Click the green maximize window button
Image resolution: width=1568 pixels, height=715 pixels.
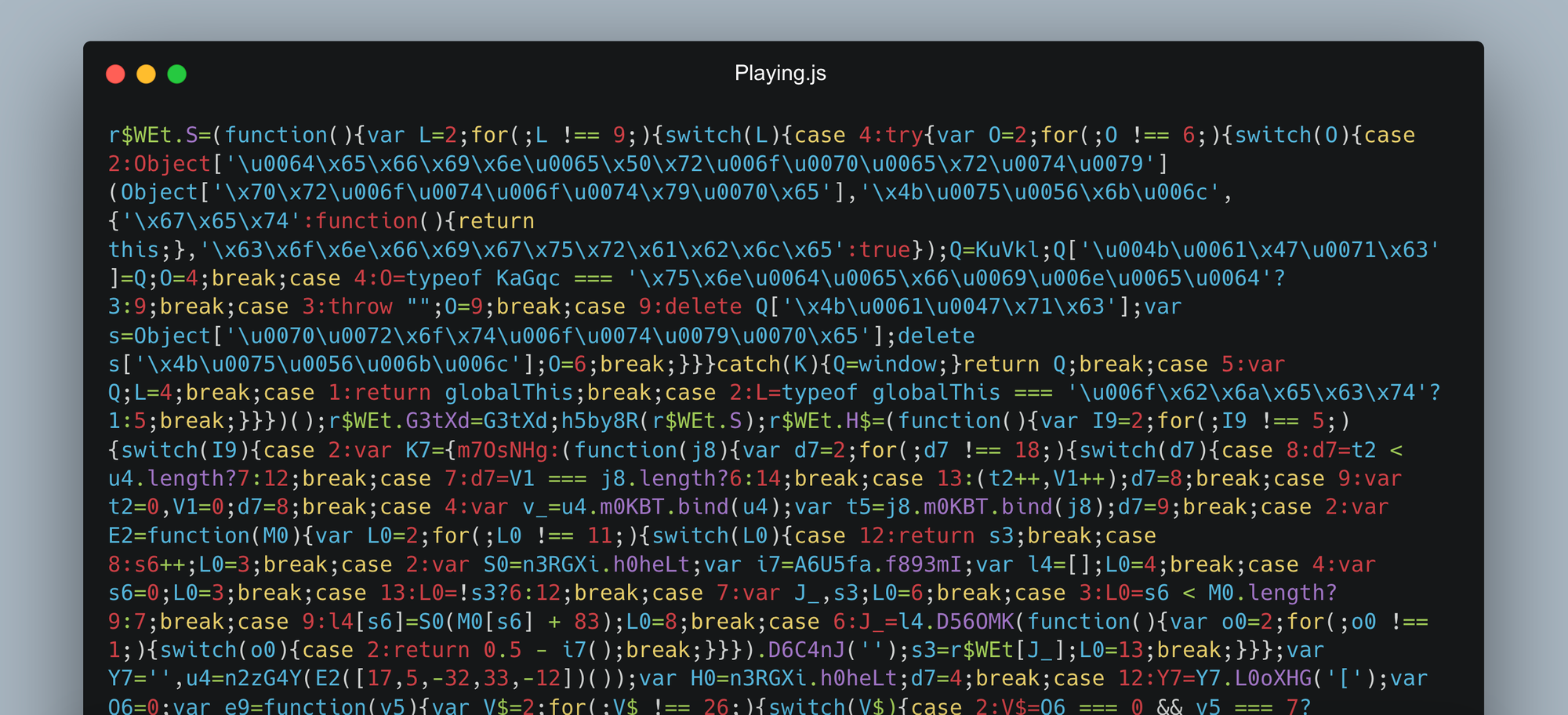pos(177,74)
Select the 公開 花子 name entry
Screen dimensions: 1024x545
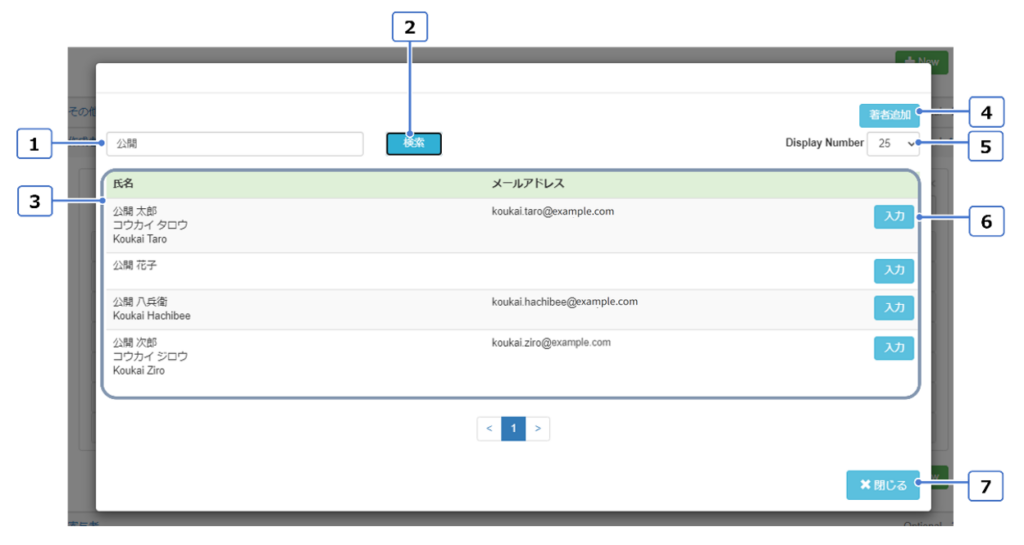(x=135, y=266)
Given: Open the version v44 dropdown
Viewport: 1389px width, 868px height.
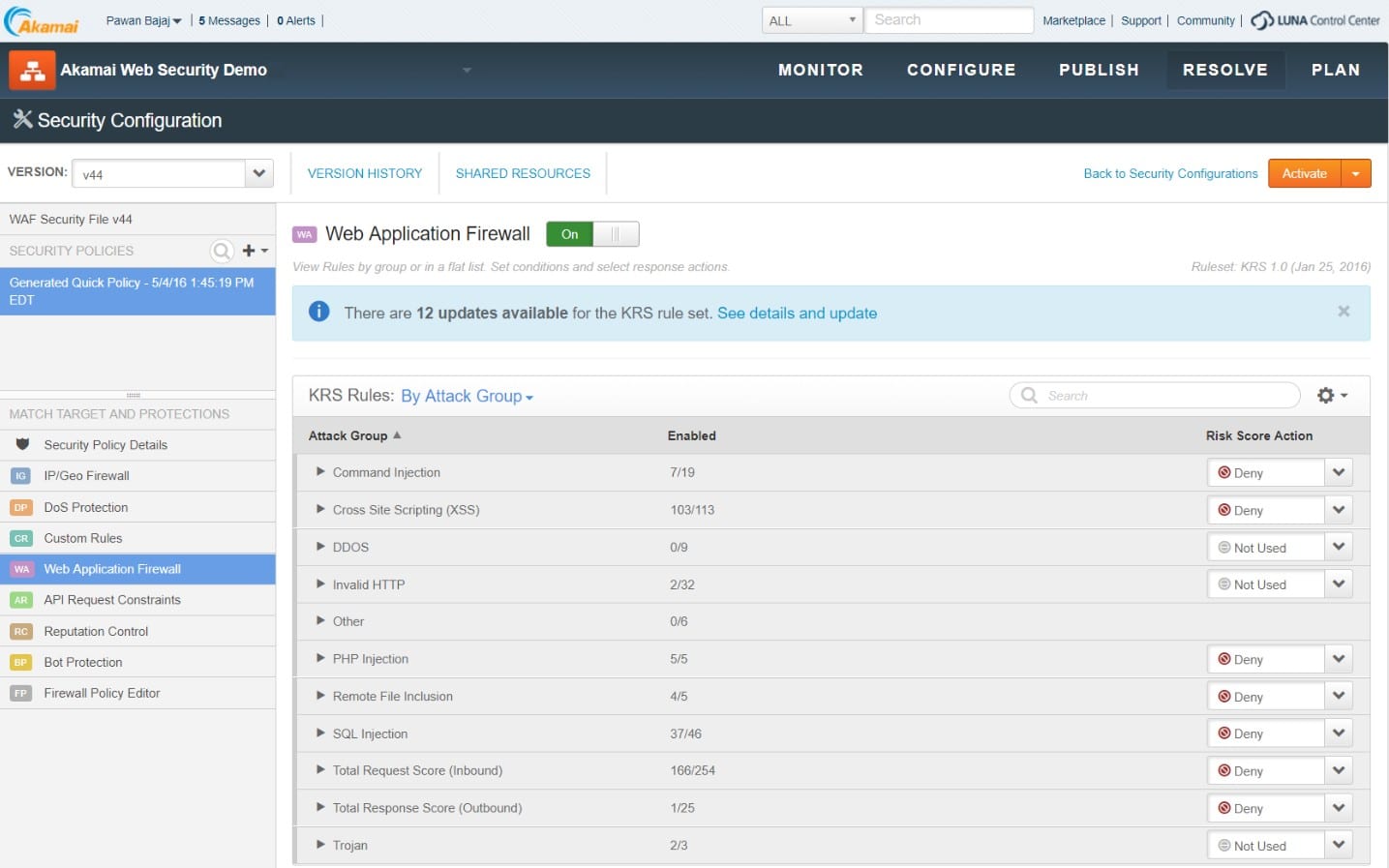Looking at the screenshot, I should 257,173.
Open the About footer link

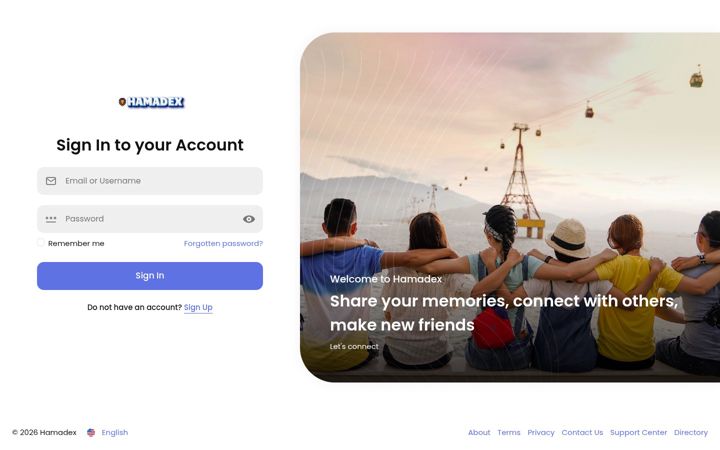(479, 433)
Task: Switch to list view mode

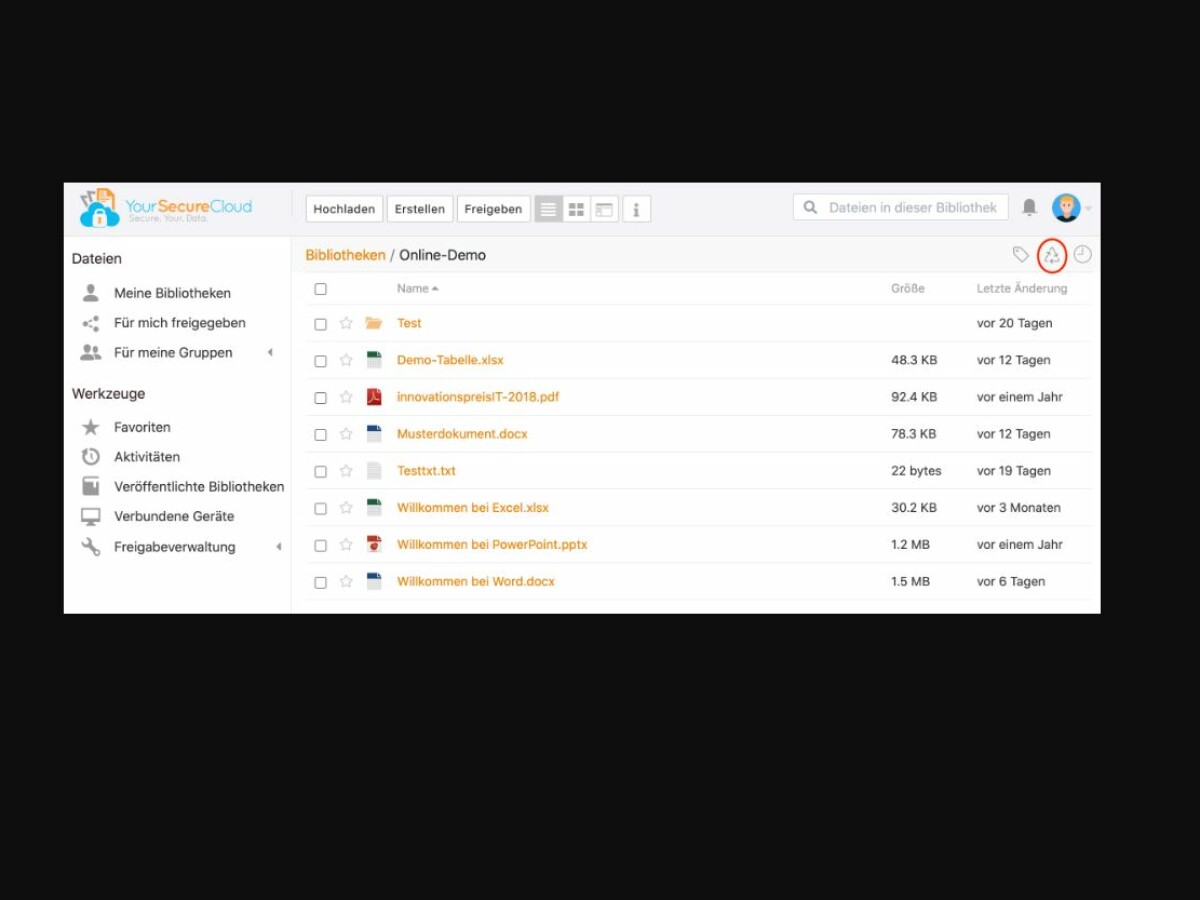Action: point(548,209)
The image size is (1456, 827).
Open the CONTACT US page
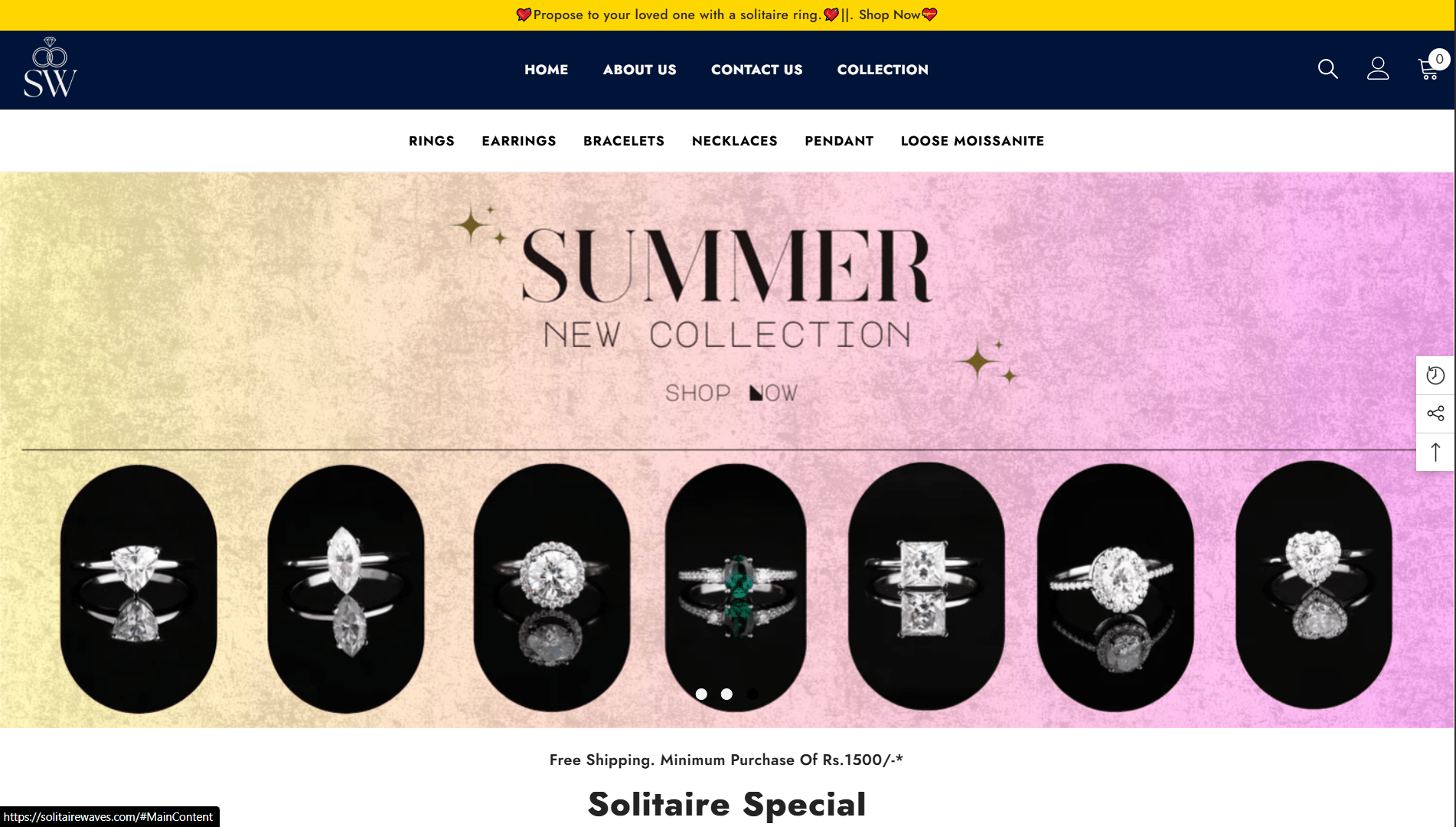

+--

Required work = What belongs in the answer is each line above, reproduced exactly, and no picture.

Result =
Click the green maximize window button
Image resolution: width=1568 pixels, height=715 pixels.
pos(177,74)
Select the 公開 花子 name entry
Screen dimensions: 1024x545
(x=135, y=266)
Given: Open the version v44 dropdown
Viewport: 1389px width, 868px height.
Looking at the screenshot, I should 257,173.
Open the About footer link

(479, 433)
Task: Switch to list view mode

Action: point(548,209)
The image size is (1456, 827).
Open the CONTACT US page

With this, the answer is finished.